RFR: 8301136: Improve unlink() and unlink_all() of ResourceHashtableBase [v5]

Sun Jan 29 06:44:16 UTC 2023

On Fri, 27 Jan 2023 23:16:52 GMT, Xin Liu <xliu at openjdk.org> wrote:

>> 1. Apply the same idea of JDK-8300184 to unlink().
>> 2. Because ResourceHashtableBase doesn't support copy assignment, client of it has to purge all elements first when it needs to assign it. We would like provide a specialized version called 'unlink_all()'.  We don't need to update each node's _next in this case. We only nullify all buckets. 
>> 3. This patch also provides a specialized version of unlink_all() for destructor. We don't even update buckets. it's dead anyway.
>
> Xin Liu has updated the pull request incrementally with one additional commit since the last revision:
> 
>   Add lambda API unlink(Function f) per reviewers' request.

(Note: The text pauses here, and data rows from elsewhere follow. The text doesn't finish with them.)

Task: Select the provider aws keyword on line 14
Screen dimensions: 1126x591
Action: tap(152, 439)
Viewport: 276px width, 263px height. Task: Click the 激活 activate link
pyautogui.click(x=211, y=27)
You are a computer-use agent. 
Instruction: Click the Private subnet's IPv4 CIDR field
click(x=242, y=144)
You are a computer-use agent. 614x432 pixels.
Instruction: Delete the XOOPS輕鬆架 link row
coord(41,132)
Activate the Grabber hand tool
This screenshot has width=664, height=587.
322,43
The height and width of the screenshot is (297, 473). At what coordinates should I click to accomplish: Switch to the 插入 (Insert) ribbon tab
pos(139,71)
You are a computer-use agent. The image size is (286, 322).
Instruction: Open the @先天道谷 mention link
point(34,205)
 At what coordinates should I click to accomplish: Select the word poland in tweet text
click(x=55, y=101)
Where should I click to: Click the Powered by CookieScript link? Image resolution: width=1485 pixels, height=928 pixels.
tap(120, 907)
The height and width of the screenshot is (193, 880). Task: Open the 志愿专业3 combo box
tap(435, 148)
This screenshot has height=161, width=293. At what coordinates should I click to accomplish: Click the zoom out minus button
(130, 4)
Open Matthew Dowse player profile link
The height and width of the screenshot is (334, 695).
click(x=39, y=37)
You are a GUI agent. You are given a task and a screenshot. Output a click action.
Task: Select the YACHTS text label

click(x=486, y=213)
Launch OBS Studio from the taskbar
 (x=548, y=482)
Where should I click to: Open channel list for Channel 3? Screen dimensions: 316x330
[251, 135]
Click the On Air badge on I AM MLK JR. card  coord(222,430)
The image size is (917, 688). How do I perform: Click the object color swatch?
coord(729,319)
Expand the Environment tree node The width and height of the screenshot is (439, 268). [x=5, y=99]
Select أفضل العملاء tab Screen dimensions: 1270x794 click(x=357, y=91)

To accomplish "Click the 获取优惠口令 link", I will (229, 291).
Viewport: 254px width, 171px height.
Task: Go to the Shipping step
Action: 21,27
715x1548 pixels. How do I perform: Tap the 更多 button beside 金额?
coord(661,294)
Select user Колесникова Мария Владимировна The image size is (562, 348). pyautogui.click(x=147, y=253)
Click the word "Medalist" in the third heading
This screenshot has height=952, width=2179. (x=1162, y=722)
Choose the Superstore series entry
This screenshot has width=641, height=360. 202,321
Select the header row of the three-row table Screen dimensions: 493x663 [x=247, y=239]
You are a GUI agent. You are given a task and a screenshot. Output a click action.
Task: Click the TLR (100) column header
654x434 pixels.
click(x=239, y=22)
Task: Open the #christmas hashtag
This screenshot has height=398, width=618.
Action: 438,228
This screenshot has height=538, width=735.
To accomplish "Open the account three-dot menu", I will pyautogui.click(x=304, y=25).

I updated [JDK-8301296](https://bugs.openjdk.org/browse/JDK-8301296) to clarify the problems with the current ResourceHashtable design and my proposal for fixing them.

I think the above proposed fixes shouldn't block the progress of this PR, which is just an optimization that maintains the current behavior. So let's continue the discussions here.

There are two parts of this PR:

[1] For the optimization (counting the number of entries and exit the loop early), do you have any performance data that shows this is beneficial?

For this optimization to be beneficial, we must have two conditions -- (a) the table is too large so it's likely to have many unused entries, and (b) the hash function is bad so most of the unused entries are at the end of the table.

For (a), maybe it's better to change the table to ResizeableResourceHashtable?
For (b), maybe you can also print out the occupancy of the table in your traces like this one (in your earlier PR https://github.com/openjdk/jdk/pull/12016)

[12.824s][debug][hashtables] table_size = 109, break at 68

If we have many entries (e.g., 40) but they all pack to the front end of the table, that means we have a bad hash function.

[2] As I suggested earlier, we should consolidate the code to use a single unlink loop, so you can apply this counting optimization in a single place. 

I am not quite sure why you would need the following in your "wrapper" functions:

if (clean) {
  *ptr = node->_next;
} else {
  ptr = &(node->_next);
}

and

if (node->_next == nullptr) {
  // nullify the bucket when reach the end of linked list.
  *ptr = nullptr;
}

I wrote a version of the consolidated loop that's much simpler. It also aligns with the old code so the diff is more readable:

https://github.com/openjdk/jdk/compare/master...iklam:jdk:8301136-resource-hash-unlink-all-suggestion

Note that I have both `unlink_all()` and `unlink_all(Function function)`, that's because the current API allows the user function to do two things (a) check if the entry should be freed, (b) perform special clean up on the entry. So if you want to free all entries but need to perform special clean up, you'd call  `unlink_all(Function function)`.

-------------

PR: https://git.openjdk.org/jdk/pull/12213